The search for sleepers continues in Q1, where low-to-mid budget genre can own weekends with minimal competition, and again in late summer, where horror often becomes the conversation when tentpoles tire. The 2026 slate is set up to maximize those pockets. January could easily deliver the first sleeper overperformer of the year, and August into September gives Sony an avenue to hold screens with back-to-back supernatural IP while still leaving room for an indie breakout.
Internationally, brand recognition helps Resident Evil, Evil Dead, and Scream travel, while 28 Years Later benefits from a British setting and returning talent. Werwulf and The Mummy will lean on auteur and classic-monster awareness abroad. Streamers will amplify the tail, with copyright pickups boosting Universal’s slate and Shudder driving evangelism for Cineverse titles. Predict a resilient PVOD phase industry-wide, since horror fans have shown a willingness to pay for convenience after an opening weekend, especially when word of mouth is strong.
From viewer POV, the year
From a moviegoer’s perspective, the 2026 horror year offers flow and breadth. January is a feast, February delivers a legacy slasher, April reawakens a Universal monster, May and June provide a back-to-back supernatural punch for date nights and group outings, July leans brutal, August and September keep the supernatural momentum, October turns into a Jordan Peele event, and December invites a wintry, literate nightmare. That is how you preserve buzz while driving admissions without cannibalizing your own titles. The pattern also supports social campaigns that can escalate across the year, using earlier releases to seed the audience for bigger plays in the fall.

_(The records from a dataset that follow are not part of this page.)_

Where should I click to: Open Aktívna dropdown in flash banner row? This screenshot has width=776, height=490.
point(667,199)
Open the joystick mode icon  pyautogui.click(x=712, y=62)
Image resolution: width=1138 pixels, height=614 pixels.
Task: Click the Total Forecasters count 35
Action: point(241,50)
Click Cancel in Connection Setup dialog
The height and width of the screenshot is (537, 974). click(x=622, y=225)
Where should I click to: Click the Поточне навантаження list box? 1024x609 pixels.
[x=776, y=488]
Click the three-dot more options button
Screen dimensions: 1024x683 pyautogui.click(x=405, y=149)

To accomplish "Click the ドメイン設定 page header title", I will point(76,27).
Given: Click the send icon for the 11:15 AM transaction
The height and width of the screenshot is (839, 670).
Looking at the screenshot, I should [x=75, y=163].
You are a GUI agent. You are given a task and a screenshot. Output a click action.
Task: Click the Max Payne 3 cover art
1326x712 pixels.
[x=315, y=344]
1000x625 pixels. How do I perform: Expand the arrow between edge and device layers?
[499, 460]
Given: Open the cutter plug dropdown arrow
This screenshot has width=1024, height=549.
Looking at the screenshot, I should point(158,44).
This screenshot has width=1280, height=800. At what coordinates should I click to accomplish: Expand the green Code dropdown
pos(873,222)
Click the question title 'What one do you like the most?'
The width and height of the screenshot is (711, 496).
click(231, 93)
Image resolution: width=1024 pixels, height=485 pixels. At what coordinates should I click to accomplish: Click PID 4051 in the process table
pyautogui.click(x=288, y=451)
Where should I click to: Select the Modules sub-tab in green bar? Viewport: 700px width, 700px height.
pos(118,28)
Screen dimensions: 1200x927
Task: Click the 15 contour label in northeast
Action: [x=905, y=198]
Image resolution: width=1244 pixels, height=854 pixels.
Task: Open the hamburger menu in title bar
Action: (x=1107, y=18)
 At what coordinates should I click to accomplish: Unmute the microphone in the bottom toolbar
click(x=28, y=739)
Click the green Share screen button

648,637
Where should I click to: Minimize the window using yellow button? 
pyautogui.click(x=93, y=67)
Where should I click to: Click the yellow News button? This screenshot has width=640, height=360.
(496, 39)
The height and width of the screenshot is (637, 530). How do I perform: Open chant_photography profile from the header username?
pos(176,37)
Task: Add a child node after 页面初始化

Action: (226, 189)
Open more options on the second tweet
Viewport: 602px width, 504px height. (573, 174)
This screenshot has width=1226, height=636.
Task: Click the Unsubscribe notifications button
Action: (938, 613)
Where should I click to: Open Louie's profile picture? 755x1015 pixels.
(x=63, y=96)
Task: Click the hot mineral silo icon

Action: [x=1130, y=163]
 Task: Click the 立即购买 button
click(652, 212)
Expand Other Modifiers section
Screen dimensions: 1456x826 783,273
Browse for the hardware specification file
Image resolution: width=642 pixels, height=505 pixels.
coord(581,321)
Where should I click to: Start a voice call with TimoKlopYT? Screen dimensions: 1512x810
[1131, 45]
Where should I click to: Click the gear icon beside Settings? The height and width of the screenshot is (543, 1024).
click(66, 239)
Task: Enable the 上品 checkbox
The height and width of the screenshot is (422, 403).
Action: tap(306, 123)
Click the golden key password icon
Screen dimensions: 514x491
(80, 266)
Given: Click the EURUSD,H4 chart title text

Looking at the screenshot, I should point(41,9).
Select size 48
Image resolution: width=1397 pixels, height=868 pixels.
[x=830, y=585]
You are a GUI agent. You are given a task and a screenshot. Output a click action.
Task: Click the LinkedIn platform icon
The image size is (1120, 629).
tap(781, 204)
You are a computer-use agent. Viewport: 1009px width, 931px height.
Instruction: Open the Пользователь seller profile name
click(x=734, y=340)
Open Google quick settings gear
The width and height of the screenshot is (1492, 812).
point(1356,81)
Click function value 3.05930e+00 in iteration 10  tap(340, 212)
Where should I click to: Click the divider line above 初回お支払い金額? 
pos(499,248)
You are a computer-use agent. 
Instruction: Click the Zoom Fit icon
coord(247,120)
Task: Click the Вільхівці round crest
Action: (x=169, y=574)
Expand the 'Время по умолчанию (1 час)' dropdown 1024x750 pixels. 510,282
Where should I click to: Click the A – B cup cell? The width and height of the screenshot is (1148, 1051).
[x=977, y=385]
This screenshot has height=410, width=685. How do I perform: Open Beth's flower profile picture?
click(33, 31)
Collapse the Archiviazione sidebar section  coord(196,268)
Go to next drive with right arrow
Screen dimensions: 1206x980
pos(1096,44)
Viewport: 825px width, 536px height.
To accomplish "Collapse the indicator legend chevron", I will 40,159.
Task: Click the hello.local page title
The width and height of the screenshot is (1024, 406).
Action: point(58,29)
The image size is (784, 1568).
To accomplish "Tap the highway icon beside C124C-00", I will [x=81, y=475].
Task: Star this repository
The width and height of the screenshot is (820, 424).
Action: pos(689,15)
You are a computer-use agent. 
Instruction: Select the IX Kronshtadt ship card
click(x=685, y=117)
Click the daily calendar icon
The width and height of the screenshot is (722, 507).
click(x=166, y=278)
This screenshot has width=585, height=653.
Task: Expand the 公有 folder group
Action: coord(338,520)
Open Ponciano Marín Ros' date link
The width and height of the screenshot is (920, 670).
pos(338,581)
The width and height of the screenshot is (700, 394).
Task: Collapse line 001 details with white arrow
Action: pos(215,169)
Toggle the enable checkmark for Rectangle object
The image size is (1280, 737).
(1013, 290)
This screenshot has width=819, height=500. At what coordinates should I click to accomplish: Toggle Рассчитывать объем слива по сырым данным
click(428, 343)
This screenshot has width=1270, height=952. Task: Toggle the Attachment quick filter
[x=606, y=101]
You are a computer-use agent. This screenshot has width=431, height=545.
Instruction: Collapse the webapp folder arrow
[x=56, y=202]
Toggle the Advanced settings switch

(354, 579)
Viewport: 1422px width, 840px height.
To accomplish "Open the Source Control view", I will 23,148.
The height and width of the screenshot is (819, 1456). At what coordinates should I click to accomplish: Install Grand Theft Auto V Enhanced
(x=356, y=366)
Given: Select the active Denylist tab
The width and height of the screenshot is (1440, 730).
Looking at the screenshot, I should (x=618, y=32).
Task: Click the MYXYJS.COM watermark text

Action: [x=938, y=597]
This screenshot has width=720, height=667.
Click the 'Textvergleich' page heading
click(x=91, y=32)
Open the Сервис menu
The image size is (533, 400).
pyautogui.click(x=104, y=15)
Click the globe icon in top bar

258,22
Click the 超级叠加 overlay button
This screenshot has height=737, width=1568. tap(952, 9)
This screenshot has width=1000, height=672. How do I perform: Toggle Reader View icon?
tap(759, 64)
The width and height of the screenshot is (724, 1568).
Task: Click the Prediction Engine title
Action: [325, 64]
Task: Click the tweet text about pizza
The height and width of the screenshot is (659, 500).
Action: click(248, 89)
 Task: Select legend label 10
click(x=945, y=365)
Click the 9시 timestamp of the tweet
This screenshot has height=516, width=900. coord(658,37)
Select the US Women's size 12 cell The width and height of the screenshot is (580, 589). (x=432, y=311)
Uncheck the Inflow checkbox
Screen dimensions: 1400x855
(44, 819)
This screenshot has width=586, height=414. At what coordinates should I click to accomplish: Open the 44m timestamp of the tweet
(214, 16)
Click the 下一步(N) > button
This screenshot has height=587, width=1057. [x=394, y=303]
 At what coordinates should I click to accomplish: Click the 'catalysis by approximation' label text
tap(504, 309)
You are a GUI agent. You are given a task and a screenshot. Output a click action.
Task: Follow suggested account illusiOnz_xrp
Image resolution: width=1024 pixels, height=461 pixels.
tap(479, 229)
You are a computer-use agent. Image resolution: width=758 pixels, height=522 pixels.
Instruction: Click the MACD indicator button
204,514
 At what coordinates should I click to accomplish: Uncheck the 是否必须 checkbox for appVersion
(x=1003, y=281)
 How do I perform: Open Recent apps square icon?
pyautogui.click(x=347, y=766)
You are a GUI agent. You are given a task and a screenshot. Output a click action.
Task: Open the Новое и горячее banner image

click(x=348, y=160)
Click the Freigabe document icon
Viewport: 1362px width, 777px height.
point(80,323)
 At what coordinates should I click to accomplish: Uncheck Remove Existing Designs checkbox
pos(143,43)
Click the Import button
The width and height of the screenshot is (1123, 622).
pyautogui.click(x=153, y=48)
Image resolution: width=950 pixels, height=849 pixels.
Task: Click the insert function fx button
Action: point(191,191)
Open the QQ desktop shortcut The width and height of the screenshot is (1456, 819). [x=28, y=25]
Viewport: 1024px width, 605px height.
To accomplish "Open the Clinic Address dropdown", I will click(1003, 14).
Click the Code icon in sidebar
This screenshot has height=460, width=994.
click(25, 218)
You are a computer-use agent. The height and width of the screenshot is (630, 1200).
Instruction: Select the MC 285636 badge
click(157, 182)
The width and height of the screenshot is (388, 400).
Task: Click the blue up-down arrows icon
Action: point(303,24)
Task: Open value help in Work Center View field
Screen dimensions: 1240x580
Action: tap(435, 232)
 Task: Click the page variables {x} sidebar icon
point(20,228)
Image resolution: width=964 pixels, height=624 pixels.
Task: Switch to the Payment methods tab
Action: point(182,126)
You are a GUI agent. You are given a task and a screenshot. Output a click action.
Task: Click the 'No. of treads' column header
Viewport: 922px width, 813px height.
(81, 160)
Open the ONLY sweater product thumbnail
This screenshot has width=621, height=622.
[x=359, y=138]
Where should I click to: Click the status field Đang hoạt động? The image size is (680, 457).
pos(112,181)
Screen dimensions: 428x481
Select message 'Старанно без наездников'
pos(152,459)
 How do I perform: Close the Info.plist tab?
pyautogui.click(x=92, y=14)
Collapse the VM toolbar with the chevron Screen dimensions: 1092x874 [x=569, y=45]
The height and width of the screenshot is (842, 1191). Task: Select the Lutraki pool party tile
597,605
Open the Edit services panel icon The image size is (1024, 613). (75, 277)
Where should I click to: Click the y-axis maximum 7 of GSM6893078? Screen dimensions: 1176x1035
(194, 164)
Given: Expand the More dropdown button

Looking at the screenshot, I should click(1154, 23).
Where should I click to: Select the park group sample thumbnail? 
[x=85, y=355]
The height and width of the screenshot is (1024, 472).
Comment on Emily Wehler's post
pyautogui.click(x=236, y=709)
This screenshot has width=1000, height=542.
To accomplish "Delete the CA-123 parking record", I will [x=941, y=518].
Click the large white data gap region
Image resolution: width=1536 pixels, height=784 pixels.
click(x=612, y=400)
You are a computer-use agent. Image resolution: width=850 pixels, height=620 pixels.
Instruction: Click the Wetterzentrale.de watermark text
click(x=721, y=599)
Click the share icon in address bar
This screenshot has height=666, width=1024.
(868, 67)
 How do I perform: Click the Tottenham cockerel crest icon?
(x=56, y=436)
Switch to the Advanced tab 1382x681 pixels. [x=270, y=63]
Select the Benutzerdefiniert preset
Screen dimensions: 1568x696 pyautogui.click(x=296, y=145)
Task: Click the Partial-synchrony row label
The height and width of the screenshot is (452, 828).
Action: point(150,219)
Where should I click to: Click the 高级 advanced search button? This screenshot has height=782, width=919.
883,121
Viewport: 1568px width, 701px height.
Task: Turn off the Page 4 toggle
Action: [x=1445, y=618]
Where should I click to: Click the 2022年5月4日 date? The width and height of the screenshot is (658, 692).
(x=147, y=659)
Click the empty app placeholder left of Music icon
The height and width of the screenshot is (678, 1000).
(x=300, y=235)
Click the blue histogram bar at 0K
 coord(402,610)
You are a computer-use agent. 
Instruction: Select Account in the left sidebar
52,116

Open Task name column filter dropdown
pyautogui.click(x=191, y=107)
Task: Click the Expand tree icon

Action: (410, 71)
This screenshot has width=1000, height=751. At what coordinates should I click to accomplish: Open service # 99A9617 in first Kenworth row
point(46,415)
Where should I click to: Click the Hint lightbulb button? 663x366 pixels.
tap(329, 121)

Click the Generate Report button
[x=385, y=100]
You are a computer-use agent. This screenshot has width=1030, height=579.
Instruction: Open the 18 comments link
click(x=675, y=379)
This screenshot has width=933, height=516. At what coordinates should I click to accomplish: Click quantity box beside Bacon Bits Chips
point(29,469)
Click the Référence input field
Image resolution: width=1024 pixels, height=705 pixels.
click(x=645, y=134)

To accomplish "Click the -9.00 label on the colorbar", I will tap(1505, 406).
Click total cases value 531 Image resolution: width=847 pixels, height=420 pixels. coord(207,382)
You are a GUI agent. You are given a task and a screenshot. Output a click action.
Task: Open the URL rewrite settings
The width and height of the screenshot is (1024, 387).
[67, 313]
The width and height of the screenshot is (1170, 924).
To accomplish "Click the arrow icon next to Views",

Exhibitors value the spacing. Horror delivers preview-night pops, lean footprints, and strong PLF uptake when the creative supports it. The 2026 slate has at least three titles that can justify premium screens, with The Mummy, Evil Dead Burn, and Werwulf all showcasing grain, audio design, and visuals that benefit from larger formats. The calendar also leaves room for specialty platformers to open in New York and Los Angeles, build reviews, and slide into national conversation as the fall progresses.
A Strong 2026 Horizon
Windows change. Ratings change. Casts shuffle. But the spine of 2026 horror is firm. There is name recognition where it counts, auteur intent where it matters, and a calendar that shows studios know when and how to deliver scares. The awards and festival pipeline into 2027 will come into focus once the fall festivals lock, and it would not be surprising to see at least one last-minute boutique pickup join the party. For now, the job is simple, cut crisp trailers, keep secrets, and let the screams sell the seats.